- THE PROBLEM
Print the lines that run from the line with "Jump to previous" to the line with "Collapse the All", keeping both end lines, exactly as they appear in the entries below, and nothing else.

── PROVIDED MATERIAL

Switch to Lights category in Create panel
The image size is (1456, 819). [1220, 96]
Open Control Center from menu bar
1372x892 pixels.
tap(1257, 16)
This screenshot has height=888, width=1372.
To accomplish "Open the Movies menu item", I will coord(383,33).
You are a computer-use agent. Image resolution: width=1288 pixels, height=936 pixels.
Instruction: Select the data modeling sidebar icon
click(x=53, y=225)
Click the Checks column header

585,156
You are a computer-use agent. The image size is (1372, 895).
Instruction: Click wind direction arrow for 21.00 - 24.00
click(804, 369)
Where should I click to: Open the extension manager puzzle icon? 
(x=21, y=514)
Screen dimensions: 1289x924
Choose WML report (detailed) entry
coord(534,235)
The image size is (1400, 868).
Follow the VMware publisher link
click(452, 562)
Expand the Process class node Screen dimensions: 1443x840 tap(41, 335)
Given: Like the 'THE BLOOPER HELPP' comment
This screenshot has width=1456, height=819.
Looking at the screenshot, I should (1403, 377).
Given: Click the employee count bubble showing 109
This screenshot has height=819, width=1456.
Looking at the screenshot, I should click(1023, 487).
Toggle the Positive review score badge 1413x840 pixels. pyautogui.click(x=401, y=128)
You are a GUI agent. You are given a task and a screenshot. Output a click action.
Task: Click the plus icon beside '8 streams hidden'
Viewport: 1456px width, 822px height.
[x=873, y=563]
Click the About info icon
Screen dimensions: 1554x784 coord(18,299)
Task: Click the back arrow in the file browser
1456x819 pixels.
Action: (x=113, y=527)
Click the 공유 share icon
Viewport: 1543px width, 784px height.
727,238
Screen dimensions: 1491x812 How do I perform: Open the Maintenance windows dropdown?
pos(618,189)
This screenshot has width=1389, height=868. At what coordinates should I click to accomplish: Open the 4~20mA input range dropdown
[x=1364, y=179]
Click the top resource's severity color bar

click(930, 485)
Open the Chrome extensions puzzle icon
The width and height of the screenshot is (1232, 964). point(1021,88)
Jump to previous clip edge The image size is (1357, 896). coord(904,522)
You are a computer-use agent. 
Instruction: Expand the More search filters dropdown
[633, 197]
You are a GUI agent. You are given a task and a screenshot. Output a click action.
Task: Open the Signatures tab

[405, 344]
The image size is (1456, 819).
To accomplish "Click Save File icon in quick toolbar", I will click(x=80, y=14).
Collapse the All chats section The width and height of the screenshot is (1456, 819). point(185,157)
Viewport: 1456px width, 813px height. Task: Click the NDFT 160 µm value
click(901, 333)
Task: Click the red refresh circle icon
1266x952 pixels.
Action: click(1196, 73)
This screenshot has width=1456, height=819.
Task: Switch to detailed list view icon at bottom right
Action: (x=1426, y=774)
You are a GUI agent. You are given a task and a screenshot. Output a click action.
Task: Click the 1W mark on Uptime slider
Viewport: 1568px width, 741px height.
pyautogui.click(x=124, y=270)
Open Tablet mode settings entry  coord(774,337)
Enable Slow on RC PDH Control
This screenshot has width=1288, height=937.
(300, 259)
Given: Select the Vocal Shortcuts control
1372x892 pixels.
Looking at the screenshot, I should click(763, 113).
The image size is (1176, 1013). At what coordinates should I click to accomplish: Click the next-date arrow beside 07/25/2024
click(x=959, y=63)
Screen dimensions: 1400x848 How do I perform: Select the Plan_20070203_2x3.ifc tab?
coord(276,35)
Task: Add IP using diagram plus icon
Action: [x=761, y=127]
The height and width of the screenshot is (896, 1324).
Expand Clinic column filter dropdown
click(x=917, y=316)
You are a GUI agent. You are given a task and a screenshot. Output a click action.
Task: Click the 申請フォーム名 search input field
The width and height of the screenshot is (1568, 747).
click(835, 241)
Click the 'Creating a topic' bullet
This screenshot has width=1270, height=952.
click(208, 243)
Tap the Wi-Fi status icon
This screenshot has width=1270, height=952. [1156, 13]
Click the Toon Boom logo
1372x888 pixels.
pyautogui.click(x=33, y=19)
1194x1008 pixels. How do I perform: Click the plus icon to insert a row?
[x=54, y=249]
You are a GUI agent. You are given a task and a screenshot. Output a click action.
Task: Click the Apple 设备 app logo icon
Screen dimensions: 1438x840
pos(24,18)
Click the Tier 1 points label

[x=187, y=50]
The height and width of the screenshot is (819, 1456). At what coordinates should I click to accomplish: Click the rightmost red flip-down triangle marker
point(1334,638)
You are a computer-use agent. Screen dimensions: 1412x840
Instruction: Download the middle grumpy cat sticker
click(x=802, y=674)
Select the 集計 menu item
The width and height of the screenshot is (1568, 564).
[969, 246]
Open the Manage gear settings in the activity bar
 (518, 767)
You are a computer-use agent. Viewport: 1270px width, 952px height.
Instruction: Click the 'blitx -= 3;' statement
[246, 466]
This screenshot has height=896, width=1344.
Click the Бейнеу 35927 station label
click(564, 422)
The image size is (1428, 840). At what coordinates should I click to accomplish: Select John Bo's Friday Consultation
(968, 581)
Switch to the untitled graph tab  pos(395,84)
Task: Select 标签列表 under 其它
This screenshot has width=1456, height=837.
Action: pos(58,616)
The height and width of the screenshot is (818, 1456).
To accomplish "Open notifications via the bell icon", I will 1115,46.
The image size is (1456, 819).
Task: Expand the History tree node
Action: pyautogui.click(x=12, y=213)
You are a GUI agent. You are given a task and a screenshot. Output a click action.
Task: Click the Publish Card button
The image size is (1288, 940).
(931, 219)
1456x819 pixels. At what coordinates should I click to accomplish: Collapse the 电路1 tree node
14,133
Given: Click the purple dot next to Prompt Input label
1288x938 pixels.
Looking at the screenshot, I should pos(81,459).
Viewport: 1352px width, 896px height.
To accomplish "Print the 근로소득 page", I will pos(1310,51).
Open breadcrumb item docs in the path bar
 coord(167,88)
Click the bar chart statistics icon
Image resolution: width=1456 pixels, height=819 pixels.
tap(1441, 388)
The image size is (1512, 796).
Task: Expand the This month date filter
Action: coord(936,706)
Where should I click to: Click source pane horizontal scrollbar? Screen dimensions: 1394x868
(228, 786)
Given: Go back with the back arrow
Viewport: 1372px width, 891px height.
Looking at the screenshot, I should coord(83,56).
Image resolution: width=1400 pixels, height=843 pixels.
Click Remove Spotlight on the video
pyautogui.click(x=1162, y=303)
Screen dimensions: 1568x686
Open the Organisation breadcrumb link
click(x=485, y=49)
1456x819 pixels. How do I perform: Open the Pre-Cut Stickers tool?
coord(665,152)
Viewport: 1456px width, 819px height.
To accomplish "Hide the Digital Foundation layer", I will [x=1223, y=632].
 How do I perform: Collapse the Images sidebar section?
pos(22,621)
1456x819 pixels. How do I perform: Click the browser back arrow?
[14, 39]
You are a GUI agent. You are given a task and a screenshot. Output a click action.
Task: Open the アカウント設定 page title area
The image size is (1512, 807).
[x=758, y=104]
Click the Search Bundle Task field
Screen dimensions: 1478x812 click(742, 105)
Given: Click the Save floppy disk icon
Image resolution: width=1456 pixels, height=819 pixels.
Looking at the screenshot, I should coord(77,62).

────

- EXERCISE RESPONSE
Jump to previous clip edge The image size is (1357, 896). coord(904,522)
You are a computer-use agent. 
Instruction: Expand the More search filters dropdown
[633, 197]
You are a GUI agent. You are given a task and a screenshot. Output a click action.
Task: Open the Signatures tab

[405, 344]
The image size is (1456, 819).
To accomplish "Click Save File icon in quick toolbar", I will click(x=80, y=14).
Collapse the All chats section The width and height of the screenshot is (1456, 819). point(185,157)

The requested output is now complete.